Blog / Focus: Patient Experience

Leveraging data to align healthcare facilities professionals and business officers

By Shaun Rodgers / Special to Healthcare Facilities Today
December 5, 2018

With the size, complexity and nature of care at a healthcare organization, it can be difficult to streamline communication and get all cross-functional areas on the same page. And, with aging infrastructure, an increased focus on cost reduction and lack of data standardization, it’s no wonder there is often a communication gap between the C-suite and the facilities team. Decisions are made without all the necessary facts, goals are set separately, and executives often struggle to see the role this department can play in their mission.

Simple metrics can be the link that connects facilities professionals to the executive team. From communicating about upcoming resource needs or cost savings recommendations to reporting on KPIs like maintenance cost per square foot and response time, it may be more attainable than you think to align these two groups with measurable data points.

The Institute for Healthcare Improvement uses the Triple Aim framework, which describes an approach for optimizing healthcare performance and outcomes. The three dimensions of the framework are improving the patient experience of care (including quality and satisfaction), improving the health of populations and reducing the per capita cost of healthcare.1 By demonstrating the impact their department has on each area of the Triple Aim, and reporting correlating metrics, the facilities team is more likely to align with executives.

An influence on patient experience

The patient is at the core of everything you do. So, what all goes into promoting a quality patient experience at your facilities? It’s not just about having well-trained clinical staff. So much of it depends on the work the facilities team manages, from safety to infection control to lighting and air quality.

Does your executive team know the impact operations has on patient experience?

It’s the facilities team’s responsibility to communicate the important part they play in keeping patients happy, healing and returning to your organization for care. This holds a great financial impact as well, especially since there are two questions directly related to the physical environment of the hospital in the HCAHPS survey.

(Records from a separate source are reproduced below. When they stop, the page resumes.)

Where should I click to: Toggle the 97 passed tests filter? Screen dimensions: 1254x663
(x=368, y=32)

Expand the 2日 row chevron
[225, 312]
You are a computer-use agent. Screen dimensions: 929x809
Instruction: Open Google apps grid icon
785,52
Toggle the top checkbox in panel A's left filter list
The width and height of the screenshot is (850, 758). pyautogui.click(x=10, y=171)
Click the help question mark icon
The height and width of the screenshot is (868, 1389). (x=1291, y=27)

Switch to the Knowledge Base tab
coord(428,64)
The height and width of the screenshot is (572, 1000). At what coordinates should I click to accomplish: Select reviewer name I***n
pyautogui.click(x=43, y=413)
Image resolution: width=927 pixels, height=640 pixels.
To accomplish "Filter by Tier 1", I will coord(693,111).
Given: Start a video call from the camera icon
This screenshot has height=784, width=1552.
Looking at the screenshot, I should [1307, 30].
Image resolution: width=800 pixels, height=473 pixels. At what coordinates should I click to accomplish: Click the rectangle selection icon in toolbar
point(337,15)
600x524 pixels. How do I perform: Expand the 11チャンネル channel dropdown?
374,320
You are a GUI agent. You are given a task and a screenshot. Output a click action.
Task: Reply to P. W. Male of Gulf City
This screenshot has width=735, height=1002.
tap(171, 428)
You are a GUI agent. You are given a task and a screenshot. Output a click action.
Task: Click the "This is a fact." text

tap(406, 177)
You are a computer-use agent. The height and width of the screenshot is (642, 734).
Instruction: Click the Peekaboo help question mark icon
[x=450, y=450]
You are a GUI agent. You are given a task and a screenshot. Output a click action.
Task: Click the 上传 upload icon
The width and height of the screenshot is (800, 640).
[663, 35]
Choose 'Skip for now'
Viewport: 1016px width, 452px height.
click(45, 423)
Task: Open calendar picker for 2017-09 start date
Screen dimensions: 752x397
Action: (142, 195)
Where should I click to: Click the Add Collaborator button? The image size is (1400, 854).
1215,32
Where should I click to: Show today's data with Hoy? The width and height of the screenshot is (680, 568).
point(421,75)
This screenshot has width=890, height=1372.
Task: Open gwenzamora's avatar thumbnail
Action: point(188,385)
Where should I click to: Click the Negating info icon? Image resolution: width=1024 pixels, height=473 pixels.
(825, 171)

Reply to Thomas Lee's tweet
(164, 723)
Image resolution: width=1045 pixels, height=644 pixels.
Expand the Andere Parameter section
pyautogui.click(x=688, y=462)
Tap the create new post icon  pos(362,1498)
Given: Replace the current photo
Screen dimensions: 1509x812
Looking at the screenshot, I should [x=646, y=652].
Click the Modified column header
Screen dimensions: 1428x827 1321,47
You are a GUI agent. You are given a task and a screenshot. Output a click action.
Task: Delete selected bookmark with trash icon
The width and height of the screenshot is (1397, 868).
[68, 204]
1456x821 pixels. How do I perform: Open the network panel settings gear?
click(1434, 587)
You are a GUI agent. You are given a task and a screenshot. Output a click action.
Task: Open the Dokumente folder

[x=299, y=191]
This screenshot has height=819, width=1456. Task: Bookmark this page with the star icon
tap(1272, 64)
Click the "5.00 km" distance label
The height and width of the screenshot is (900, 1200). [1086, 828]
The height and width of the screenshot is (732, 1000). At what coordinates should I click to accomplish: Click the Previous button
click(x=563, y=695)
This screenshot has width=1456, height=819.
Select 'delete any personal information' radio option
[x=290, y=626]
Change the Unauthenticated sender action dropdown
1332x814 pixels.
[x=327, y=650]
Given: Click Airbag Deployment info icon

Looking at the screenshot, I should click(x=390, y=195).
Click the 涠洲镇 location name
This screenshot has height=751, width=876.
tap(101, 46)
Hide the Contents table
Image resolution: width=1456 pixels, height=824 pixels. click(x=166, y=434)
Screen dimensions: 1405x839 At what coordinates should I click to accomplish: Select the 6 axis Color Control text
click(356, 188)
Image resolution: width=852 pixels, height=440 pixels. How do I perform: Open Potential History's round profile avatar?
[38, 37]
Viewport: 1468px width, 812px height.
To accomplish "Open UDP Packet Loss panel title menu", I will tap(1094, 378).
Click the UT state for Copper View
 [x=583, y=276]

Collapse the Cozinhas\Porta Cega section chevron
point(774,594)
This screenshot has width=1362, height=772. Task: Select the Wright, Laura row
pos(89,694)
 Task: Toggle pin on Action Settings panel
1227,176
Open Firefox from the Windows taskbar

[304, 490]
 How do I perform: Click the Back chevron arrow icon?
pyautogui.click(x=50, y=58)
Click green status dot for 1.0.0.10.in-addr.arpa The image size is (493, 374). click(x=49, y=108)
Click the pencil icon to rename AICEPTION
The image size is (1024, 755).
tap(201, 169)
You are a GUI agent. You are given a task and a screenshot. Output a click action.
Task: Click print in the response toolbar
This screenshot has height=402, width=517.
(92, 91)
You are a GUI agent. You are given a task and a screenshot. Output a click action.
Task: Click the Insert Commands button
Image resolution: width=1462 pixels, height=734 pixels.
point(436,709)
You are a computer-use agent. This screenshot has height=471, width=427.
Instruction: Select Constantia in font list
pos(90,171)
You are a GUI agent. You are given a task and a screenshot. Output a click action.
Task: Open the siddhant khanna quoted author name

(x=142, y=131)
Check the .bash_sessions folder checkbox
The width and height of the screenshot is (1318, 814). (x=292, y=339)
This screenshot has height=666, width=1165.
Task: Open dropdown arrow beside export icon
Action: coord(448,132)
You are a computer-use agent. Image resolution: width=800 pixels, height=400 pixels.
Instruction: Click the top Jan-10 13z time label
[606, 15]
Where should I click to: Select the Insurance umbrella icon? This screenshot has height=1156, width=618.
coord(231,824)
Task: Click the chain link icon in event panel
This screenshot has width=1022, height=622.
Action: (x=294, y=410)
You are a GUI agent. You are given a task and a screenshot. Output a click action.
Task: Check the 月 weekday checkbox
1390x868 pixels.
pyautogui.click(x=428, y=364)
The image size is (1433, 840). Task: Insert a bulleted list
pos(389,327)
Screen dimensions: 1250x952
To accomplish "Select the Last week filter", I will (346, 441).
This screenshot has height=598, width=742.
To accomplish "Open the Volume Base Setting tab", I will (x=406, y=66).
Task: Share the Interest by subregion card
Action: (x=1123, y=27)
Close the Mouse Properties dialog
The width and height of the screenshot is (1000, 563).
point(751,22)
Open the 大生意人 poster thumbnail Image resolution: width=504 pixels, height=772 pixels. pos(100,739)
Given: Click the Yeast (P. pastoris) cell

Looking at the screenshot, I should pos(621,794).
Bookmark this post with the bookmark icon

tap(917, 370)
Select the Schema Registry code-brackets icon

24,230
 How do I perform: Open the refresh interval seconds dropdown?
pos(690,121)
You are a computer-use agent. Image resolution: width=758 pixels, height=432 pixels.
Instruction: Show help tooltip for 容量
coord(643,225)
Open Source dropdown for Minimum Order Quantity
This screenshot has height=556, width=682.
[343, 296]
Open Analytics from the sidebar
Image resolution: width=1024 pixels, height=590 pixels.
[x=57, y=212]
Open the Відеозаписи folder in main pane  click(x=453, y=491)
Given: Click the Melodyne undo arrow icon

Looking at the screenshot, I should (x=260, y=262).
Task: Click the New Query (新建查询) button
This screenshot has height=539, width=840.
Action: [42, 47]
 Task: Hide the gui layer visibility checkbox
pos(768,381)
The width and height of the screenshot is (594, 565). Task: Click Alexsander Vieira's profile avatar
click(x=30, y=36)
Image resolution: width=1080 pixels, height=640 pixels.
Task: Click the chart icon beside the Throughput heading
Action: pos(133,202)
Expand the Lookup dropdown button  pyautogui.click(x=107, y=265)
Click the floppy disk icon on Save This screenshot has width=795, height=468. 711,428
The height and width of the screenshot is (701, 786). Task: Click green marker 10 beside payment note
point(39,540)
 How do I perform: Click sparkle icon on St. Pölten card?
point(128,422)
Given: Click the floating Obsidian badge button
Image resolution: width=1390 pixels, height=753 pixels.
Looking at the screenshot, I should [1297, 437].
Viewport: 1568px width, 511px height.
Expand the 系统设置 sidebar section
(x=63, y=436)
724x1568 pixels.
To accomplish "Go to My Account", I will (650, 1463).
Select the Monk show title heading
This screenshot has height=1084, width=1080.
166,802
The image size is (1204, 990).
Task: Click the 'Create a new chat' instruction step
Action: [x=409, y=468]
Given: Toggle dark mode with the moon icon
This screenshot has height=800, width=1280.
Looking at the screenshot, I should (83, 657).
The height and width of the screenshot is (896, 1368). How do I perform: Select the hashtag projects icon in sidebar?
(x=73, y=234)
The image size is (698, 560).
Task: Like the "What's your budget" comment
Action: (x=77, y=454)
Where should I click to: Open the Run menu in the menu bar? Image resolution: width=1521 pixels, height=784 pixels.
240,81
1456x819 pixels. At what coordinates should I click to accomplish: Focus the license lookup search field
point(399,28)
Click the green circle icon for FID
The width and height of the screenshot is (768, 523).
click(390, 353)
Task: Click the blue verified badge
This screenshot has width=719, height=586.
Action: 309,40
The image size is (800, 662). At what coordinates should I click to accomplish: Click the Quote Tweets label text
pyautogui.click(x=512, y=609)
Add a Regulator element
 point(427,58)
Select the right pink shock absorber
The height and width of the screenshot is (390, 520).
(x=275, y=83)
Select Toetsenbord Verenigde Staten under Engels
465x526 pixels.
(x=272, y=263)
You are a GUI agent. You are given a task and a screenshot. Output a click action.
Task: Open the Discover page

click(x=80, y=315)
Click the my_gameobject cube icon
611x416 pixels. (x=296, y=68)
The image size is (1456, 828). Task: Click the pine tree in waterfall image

Some patient-related key performance indicators (KPIs) that facilities should be sharing with the C-suite include:

* Response time to work requests

* Delays of work

* Safety event documentation

* Utility failures/disruption avoidance

Whether it’s statistics on how your team is contributing to higher patient satisfaction scores, or areas where you excel in influencing the patient experience, the insight is valuable to executive decision makers who determine how to improve care and outcomes.

Healthy operations for healthy patients

Not only do facilities professionals keep your healthcare organization running smoothly, they are also critical to preventing issues and mitigating risk. And we all know that mitigating risk is a top priority for executives.

From fire and life safety to infection control and compliance, facilities and housekeeping hold the key to preventing outbreaks and creating a healthy and compliant environment.

If you asked the executive team what operations does to promote health, what would they say?

Provide them with the data and reassurance they need to know this department is implementing processes to be more compliant, prepared for safety issues and working toward a healthier facility.

KPIs that can help facilities align goals around patient health may include:

• Number of Environment of Care and Life Safety deficiencies

• Number resolved and actions taken

• Number of reported safety incidents

• Number of reported security incidents

• Infection control measures implemented and outbreaks reported

When there is open communication, supported by hard data, both the leadership and operations teams can feel well equipped to align goals on moving forward with important health initiatives.

Budgeting and saving, realistically


Budgeting should never be done without all the data, and while most of us know that, it’s often just the product of a lack of time and knowledge that leads to budgets set without the insight of those dealing with the final numbers.

How do you create the best, most attainable budget and cost reduction plan between facilities and the executive team?

Communication again is key, as well as sharing cost-saving goals or opportunities. Reducing costs may even be a mandate for your organization, so it’s important to be aligned on how that can be achieved within operations.

When the executive team shares their cost reduction goals with facilities and vice-versa, they can be better aligned and maximize saving efforts. From better budgeting to capital planning, specific reports and numbers on operational costs and areas where you can easily save will offer much value.

Compiled data in the following areas can help:

• Average cost per work order

• Asset/equipment lifecycle and replacement cost

• Unexpected breakdown cost

• Operational cost year over year

In addition, the sheer act of using technology and mobile devices to do the work and capture the data will contribute to significant time savings in the long run. You can also see this as you’re able to make more informed decisions about equipment and assets that leads to money saved with better decision-making.

When you can put a dollar amount of your progress and operational goals, it speaks volumes to the C-suite.

Getting a seat at the table

If you want to see better alignment between facilities and leadership, open up the lines of communication, lead the conversation with data and create goals that achieve positive outcomes for everyone.

When every group has a seat at the table to contribute data that drives decision-making, these two groups can accomplish more together for the good of their organization and patients. And that can mean a lot for the impact your organization has on your community.

The next question is: How will you get started?

Source: 1“The IHI Triple Aim,” Institute for Healthcare Improvement.

Shaun Rodgers is the Director of Healthcare Strategy, Dude Solutions.